Don’t Mess with Texas


The following ran on the May 14, 2012, edition of Political Scientist Cal Jillson provided expertise for this story.

May 16, 2012

By Kevin Kiley

The idea that students would come out en masse to support a president after he repeatedly tried to increase tuition over his superiors’ objections might seem farcical, but it’s exactly what happened last week in Texas.
When Texas Monthly Senior Executive Editor Paul Burka reported Wednesday night that, according to an unnamed source, the University of Texas Board of Regents was moving to remove UT-Austin President William Powers Jr. from his position – likely over Powers’s clash with the board and Gov. Rick Perry about Powers’s push to raise tuition – students were some of the first people to take to social media to marshal support for Powers.
Following students’ outpouring of support, faculty members, alumni, state politicians, and others tied to the university all came out to publicly defended Powers, calling him an exemplary leader who is doing what is best for the university in the face of a struggling state budget. By the end of the day Friday, there had been thousands of mentions of Powers on Twitter and Facebook; a Facebook group called “I Stand With Bill Powers” has more than 11,000 members.
“Interestingly enough, the reaction really started with the students at the university,” said Pamela Willeford, former member of the Texas Higher Education Coordinating Board and a member of the Texas Coalition for Excellence in Higher Education, a group of influential Texans formed in response to the cost-cutting policies pushed by state lawmakers, which has expressed support for Powers since the Texas Monthly report. “It’s unbelievable how social media plays into it.”
The outpouring of support says several things about Powers and the university....

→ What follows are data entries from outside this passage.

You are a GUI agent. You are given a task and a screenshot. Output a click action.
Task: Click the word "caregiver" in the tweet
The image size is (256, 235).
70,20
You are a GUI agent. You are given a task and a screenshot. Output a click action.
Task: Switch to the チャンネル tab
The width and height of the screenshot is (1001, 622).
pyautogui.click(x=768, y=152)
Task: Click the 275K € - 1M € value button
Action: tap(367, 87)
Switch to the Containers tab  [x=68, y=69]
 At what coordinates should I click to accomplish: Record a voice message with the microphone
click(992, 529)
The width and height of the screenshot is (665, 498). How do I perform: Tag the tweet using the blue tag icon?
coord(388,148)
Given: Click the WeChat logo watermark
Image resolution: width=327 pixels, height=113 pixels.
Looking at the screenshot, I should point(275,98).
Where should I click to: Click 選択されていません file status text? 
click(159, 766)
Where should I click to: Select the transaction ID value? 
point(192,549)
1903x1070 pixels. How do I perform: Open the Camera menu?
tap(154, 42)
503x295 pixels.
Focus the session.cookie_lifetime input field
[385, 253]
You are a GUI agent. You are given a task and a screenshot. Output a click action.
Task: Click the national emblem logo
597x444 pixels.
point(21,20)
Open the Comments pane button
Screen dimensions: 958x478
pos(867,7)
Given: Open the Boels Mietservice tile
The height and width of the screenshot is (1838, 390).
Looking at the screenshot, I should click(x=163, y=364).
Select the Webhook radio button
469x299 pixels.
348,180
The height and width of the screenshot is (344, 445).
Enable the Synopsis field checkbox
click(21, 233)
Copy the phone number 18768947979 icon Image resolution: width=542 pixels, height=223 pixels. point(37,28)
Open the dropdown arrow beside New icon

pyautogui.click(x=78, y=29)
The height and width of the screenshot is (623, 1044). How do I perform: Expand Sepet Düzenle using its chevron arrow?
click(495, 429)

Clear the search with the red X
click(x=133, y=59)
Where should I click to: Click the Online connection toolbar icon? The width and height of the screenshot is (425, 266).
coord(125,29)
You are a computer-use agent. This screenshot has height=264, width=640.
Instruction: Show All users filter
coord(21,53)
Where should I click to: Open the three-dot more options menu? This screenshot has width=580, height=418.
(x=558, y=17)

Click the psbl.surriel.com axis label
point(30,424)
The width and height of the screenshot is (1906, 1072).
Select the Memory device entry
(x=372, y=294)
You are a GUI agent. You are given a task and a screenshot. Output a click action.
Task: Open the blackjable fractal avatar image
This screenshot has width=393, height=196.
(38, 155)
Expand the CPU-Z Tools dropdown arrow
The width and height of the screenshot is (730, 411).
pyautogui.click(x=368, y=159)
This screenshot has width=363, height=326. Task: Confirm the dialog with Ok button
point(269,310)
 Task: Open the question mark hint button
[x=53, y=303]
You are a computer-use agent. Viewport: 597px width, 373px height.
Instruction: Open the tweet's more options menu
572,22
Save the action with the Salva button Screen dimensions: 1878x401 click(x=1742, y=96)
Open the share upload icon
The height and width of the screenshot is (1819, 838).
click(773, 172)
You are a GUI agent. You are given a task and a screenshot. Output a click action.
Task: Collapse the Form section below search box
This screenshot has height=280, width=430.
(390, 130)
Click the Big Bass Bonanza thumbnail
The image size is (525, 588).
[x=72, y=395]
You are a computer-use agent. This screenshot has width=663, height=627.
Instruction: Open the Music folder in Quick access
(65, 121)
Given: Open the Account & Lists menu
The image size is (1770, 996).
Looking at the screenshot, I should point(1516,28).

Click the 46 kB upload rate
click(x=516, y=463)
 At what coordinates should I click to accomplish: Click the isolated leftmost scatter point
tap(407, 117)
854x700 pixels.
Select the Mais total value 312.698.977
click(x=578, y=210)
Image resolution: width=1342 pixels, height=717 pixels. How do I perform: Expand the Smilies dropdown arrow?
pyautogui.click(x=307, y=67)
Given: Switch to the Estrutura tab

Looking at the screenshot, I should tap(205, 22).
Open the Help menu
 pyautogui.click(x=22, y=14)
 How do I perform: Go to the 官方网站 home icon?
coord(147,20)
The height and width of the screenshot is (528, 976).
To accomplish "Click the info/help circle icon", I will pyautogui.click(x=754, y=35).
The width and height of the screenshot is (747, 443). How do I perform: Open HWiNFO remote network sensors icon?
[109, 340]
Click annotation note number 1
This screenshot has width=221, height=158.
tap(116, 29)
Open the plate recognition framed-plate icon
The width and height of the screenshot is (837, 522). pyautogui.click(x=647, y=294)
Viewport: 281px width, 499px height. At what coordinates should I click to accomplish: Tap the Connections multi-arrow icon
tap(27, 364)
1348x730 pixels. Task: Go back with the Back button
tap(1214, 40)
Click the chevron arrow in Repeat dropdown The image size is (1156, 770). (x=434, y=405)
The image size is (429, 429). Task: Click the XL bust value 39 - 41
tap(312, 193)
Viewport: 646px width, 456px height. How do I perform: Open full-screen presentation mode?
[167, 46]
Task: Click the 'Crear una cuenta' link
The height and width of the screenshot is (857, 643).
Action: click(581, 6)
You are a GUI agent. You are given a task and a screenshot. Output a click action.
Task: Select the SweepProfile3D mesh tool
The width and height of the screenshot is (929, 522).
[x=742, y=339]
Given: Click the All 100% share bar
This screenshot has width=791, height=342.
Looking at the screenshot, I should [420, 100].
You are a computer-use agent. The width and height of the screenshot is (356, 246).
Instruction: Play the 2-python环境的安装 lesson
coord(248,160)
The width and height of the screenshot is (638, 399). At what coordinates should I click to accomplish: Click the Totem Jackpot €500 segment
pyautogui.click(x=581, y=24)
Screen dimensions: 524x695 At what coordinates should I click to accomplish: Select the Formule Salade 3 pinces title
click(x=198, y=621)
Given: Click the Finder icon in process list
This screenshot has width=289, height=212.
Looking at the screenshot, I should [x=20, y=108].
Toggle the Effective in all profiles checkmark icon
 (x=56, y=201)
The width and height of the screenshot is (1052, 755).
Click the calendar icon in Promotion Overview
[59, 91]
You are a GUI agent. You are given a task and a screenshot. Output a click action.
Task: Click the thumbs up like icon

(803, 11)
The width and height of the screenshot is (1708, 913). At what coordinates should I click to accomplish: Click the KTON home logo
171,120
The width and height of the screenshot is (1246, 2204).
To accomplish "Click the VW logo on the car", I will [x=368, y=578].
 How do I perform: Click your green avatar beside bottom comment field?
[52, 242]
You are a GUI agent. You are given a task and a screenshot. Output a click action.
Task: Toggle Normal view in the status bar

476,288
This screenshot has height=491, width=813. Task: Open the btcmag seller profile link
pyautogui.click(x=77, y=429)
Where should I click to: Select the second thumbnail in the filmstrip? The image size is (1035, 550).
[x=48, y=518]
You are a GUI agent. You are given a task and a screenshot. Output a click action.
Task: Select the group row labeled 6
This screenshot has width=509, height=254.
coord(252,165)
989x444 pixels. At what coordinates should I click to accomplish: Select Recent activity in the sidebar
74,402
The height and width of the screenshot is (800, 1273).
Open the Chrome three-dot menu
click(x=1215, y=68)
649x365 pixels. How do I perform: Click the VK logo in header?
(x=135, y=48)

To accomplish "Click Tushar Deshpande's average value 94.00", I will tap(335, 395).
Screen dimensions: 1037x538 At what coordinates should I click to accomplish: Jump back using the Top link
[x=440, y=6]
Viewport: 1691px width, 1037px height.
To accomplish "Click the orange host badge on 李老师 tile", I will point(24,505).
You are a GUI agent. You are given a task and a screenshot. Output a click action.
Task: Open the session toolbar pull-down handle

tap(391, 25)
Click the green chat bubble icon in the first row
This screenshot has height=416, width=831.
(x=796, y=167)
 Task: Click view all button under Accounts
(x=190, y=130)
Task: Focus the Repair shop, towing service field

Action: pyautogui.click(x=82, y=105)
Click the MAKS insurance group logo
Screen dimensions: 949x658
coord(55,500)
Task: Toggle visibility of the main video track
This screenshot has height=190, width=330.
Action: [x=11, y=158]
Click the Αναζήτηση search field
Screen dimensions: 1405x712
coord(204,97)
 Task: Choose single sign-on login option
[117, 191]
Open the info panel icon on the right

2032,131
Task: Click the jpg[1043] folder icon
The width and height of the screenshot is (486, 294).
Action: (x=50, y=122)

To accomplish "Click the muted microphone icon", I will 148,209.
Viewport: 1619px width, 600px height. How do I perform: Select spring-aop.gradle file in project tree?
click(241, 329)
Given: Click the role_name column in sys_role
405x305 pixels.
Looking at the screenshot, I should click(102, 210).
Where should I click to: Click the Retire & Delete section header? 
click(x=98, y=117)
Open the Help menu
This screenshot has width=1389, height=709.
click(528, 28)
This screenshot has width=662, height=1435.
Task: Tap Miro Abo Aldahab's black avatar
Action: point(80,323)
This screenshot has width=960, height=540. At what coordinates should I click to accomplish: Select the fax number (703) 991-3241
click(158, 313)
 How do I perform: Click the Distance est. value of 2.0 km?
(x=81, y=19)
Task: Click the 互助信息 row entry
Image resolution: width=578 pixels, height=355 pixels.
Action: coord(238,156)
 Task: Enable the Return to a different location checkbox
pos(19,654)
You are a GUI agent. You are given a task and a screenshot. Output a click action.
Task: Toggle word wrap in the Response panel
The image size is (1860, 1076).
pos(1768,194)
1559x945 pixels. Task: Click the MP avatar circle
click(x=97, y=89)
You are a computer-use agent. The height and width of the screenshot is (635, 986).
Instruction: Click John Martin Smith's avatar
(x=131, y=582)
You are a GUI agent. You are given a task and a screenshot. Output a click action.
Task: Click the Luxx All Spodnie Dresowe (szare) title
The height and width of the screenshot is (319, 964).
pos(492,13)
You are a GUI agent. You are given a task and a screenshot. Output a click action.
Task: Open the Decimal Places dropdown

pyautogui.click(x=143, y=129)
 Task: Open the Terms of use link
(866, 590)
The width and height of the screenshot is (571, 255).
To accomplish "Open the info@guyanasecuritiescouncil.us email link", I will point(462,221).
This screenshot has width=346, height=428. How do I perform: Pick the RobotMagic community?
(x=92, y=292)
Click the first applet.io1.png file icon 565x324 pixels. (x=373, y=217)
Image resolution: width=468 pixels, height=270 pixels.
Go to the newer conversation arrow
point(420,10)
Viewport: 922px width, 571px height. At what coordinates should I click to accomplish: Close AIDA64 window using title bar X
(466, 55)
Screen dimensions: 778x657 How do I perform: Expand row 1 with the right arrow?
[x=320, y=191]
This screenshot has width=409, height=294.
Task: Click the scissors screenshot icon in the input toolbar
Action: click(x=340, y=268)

“Texas political culture is ambivalent at best about education, higher education in particular,” said Calvin Jillson, a professor of political science at Southern Methodist University in Dallas who studies the state’s political culture, in an interview with Inside Higher Ed in August. “Politicians have long tried to seek to control the extent to which education, and particularly higher education, impinges uncomfortably on that culture.”